Query results change after adding index to UTF-16be database
(1) By Rashad Sookram (rsookram) on 2025-01-31 03:30:31 [source]
PRAGMA encoding = 'UTF-16be';
CREATE TABLE Example(word TEXT NOT NULL);
CREATE INDEX Example_word on Example(word);
INSERT INTO Example VALUES('み');
SELECT * FROM Example WHERE word GLOB 'み*';
In the example above, no rows were returned for the query, but I expected the 'み' row to be returned.

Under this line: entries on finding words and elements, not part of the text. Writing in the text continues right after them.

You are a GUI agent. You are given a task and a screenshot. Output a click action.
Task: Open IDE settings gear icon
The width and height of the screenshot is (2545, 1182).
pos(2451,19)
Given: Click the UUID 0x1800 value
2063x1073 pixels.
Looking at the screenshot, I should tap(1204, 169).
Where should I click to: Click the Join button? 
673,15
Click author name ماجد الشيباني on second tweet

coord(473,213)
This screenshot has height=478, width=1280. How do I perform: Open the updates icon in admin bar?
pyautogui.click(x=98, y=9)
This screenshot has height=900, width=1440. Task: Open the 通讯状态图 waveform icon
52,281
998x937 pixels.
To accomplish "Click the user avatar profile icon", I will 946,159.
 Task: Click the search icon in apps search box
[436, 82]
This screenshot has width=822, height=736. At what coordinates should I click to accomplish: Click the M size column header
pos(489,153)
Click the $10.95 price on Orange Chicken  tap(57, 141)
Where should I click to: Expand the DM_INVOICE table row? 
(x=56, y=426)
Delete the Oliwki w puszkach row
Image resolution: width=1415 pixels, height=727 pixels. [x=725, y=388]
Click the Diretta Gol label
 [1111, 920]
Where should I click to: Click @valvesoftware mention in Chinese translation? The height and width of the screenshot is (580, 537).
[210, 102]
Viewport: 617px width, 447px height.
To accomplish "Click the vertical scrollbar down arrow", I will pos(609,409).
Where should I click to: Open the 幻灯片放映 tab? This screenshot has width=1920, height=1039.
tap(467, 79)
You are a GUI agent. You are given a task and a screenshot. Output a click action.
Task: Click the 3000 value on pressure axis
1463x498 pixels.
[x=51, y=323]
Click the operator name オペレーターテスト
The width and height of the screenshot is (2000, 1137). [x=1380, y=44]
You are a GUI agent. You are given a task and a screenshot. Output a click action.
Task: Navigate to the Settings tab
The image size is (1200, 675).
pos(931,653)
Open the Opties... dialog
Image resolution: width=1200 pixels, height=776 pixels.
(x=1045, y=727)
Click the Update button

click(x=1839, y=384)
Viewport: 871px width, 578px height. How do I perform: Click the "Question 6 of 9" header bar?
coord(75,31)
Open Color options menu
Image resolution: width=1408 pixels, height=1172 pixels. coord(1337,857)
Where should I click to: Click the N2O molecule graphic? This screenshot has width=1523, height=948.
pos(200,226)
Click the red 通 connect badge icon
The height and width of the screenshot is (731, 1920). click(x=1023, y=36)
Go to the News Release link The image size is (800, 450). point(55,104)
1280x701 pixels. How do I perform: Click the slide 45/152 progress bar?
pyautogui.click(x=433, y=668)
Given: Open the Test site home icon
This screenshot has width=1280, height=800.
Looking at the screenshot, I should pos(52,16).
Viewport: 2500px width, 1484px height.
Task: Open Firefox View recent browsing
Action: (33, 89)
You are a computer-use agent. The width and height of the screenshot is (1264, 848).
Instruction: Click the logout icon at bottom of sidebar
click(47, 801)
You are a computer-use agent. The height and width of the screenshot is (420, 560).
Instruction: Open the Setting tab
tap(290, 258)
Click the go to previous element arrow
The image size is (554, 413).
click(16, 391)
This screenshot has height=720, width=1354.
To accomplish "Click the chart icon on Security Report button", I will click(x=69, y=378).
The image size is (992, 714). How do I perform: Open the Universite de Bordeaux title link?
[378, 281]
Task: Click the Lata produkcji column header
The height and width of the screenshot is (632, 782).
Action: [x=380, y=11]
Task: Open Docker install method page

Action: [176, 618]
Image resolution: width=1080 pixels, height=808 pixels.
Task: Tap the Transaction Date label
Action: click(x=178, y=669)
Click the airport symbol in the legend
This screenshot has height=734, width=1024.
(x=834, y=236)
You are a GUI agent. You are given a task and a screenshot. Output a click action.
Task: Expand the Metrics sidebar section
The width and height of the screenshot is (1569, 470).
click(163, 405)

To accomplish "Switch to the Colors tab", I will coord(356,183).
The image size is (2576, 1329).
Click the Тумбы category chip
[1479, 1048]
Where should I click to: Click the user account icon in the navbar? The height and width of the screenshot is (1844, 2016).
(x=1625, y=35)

I thought that the query would be equivalent to the following:
SELECT * FROM Example WHERE word >= 'み' AND word < 'む';
This query returned the row as expected however, so it looks like something went wrong for the GLOB
query. This problem only happens when using UTF-16be and having an index on the column being searched. If either a different encoding is used for the database, or the index isn't added, the GLOB
works as expected.
Seen in SQLite version 3.46.1 on Linux. I also tried on a recent commit and it was the same there.
(2) By Bo Lindbergh (_blgl_) on 2025-01-31 12:44:09 in reply to 1 [link] [source]
Here's the bug: SQLite generates the upper bound of the range by incrementing the last byte of the UTF-8 representation of the prefix. This generates garbage when that last byte is x'BF'
, but the garbage still works as long as the database uses UTF-8.
'み'
in UTF-8 is x'E381BF'
.
(3) By Dan Kennedy (dan) on 2025-01-31 15:56:28 in reply to 2 [link] [source]
(4) By Rashad Sookram (rsookram) on 2025-01-31 16:08:57 in reply to 3 [link] [source]
Thanks! I built the latest code and it works for me too.